_EXERCISE GOAL_: Reproduce the entries below, please. Keep every character the same.

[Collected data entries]

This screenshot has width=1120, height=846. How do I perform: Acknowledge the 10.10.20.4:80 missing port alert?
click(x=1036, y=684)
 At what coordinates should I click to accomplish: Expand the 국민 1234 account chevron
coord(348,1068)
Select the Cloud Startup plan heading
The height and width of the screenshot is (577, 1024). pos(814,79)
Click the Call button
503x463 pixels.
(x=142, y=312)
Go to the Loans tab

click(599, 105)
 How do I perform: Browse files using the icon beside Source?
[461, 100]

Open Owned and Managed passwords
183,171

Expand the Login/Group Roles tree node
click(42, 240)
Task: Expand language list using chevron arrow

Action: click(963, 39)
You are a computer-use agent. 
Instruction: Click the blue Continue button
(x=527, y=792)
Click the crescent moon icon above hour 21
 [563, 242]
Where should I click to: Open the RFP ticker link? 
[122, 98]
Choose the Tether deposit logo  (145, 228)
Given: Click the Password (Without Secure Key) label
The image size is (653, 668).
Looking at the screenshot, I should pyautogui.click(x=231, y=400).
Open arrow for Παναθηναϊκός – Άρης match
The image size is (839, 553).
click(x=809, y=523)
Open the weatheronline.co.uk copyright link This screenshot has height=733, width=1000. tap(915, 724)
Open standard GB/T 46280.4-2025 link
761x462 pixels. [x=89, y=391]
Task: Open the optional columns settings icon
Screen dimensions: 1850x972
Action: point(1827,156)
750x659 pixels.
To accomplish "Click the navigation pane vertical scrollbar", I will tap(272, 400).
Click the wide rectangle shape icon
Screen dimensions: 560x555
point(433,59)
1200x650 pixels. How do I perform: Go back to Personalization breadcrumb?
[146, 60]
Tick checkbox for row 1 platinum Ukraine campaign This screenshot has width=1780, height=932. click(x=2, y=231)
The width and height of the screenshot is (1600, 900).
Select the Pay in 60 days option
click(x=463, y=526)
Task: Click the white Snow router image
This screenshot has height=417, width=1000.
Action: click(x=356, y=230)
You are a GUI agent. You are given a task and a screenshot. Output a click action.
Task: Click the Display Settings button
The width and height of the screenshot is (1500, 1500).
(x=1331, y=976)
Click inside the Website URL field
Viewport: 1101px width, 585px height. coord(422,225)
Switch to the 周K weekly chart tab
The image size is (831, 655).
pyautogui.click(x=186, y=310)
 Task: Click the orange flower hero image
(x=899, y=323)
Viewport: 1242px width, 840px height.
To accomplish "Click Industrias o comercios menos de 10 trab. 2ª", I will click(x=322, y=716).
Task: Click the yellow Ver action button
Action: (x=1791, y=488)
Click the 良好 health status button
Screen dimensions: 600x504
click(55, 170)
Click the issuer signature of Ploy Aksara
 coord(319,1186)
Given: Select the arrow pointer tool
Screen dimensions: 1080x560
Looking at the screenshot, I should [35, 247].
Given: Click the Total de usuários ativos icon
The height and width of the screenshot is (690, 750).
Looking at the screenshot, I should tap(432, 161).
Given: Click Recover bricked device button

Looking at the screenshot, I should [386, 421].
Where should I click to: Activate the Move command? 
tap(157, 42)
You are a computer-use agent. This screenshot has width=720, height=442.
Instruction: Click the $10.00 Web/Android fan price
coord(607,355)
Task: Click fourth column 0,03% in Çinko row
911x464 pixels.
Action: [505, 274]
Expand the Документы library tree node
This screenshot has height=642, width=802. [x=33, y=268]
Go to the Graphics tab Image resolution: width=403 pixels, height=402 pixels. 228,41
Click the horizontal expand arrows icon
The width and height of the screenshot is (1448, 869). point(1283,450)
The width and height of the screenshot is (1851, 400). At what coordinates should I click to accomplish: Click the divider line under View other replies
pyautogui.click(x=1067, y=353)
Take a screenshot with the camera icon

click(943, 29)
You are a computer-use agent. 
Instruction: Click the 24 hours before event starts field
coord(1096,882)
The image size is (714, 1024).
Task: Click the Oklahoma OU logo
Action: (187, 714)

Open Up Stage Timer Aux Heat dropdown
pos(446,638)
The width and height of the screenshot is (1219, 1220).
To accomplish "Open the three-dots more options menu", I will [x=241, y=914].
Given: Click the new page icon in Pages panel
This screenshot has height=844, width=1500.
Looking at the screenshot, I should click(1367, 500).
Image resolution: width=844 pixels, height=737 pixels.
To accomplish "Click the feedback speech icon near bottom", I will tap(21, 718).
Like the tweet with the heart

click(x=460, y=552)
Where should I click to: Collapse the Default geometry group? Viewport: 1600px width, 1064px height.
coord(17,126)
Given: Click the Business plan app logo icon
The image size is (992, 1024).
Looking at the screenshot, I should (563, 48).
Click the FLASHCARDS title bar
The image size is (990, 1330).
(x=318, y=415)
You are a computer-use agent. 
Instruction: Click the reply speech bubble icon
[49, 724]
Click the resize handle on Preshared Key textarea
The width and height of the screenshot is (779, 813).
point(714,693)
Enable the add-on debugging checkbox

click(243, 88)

_RESPONSE BOX_:
This screenshot has width=1120, height=846. How do I perform: Acknowledge the 10.10.20.4:80 missing port alert?
click(x=1036, y=684)
 At what coordinates should I click to accomplish: Expand the 국민 1234 account chevron
coord(348,1068)
Select the Cloud Startup plan heading
The height and width of the screenshot is (577, 1024). pos(814,79)
Click the Call button
503x463 pixels.
(x=142, y=312)
Go to the Loans tab

click(599, 105)
 How do I perform: Browse files using the icon beside Source?
[461, 100]

Open Owned and Managed passwords
183,171

Expand the Login/Group Roles tree node
click(42, 240)
Task: Expand language list using chevron arrow

Action: click(963, 39)
You are a computer-use agent. 
Instruction: Click the blue Continue button
(x=527, y=792)
Click the crescent moon icon above hour 21
 [563, 242]
Where should I click to: Open the RFP ticker link? 
[122, 98]
Choose the Tether deposit logo  (145, 228)
Given: Click the Password (Without Secure Key) label
The image size is (653, 668).
Looking at the screenshot, I should pyautogui.click(x=231, y=400).
Open arrow for Παναθηναϊκός – Άρης match
The image size is (839, 553).
click(x=809, y=523)
Open the weatheronline.co.uk copyright link This screenshot has height=733, width=1000. tap(915, 724)
Open standard GB/T 46280.4-2025 link
761x462 pixels. [x=89, y=391]
Task: Open the optional columns settings icon
Screen dimensions: 1850x972
Action: point(1827,156)
750x659 pixels.
To accomplish "Click the navigation pane vertical scrollbar", I will tap(272, 400).
Click the wide rectangle shape icon
Screen dimensions: 560x555
point(433,59)
1200x650 pixels. How do I perform: Go back to Personalization breadcrumb?
[146, 60]
Tick checkbox for row 1 platinum Ukraine campaign This screenshot has width=1780, height=932. click(x=2, y=231)
The width and height of the screenshot is (1600, 900).
Select the Pay in 60 days option
click(x=463, y=526)
Task: Click the white Snow router image
This screenshot has height=417, width=1000.
Action: click(x=356, y=230)
You are a GUI agent. You are given a task and a screenshot. Output a click action.
Task: Click the Display Settings button
The width and height of the screenshot is (1500, 1500).
(x=1331, y=976)
Click inside the Website URL field
Viewport: 1101px width, 585px height. coord(422,225)
Switch to the 周K weekly chart tab
The image size is (831, 655).
pyautogui.click(x=186, y=310)
 Task: Click the orange flower hero image
(x=899, y=323)
Viewport: 1242px width, 840px height.
To accomplish "Click Industrias o comercios menos de 10 trab. 2ª", I will click(x=322, y=716).
Task: Click the yellow Ver action button
Action: (x=1791, y=488)
Click the 良好 health status button
Screen dimensions: 600x504
click(55, 170)
Click the issuer signature of Ploy Aksara
 coord(319,1186)
Given: Select the arrow pointer tool
Screen dimensions: 1080x560
Looking at the screenshot, I should [35, 247].
Given: Click the Total de usuários ativos icon
The height and width of the screenshot is (690, 750).
Looking at the screenshot, I should tap(432, 161).
Given: Click Recover bricked device button

Looking at the screenshot, I should [386, 421].
Where should I click to: Activate the Move command? 
tap(157, 42)
You are a computer-use agent. This screenshot has width=720, height=442.
Instruction: Click the $10.00 Web/Android fan price
coord(607,355)
Task: Click fourth column 0,03% in Çinko row
911x464 pixels.
Action: [505, 274]
Expand the Документы library tree node
This screenshot has height=642, width=802. [x=33, y=268]
Go to the Graphics tab Image resolution: width=403 pixels, height=402 pixels. 228,41
Click the horizontal expand arrows icon
The width and height of the screenshot is (1448, 869). point(1283,450)
The width and height of the screenshot is (1851, 400). At what coordinates should I click to accomplish: Click the divider line under View other replies
pyautogui.click(x=1067, y=353)
Take a screenshot with the camera icon

click(943, 29)
You are a computer-use agent. 
Instruction: Click the 24 hours before event starts field
coord(1096,882)
The image size is (714, 1024).
Task: Click the Oklahoma OU logo
Action: (187, 714)

Open Up Stage Timer Aux Heat dropdown
pos(446,638)
The width and height of the screenshot is (1219, 1220).
To accomplish "Open the three-dots more options menu", I will [x=241, y=914].
Given: Click the new page icon in Pages panel
This screenshot has height=844, width=1500.
Looking at the screenshot, I should click(1367, 500).
Image resolution: width=844 pixels, height=737 pixels.
To accomplish "Click the feedback speech icon near bottom", I will tap(21, 718).
Like the tweet with the heart

click(x=460, y=552)
Where should I click to: Collapse the Default geometry group? Viewport: 1600px width, 1064px height.
coord(17,126)
Given: Click the Business plan app logo icon
The image size is (992, 1024).
Looking at the screenshot, I should (563, 48).
Click the FLASHCARDS title bar
The image size is (990, 1330).
(x=318, y=415)
You are a computer-use agent. 
Instruction: Click the reply speech bubble icon
[49, 724]
Click the resize handle on Preshared Key textarea
The width and height of the screenshot is (779, 813).
point(714,693)
Enable the add-on debugging checkbox

click(243, 88)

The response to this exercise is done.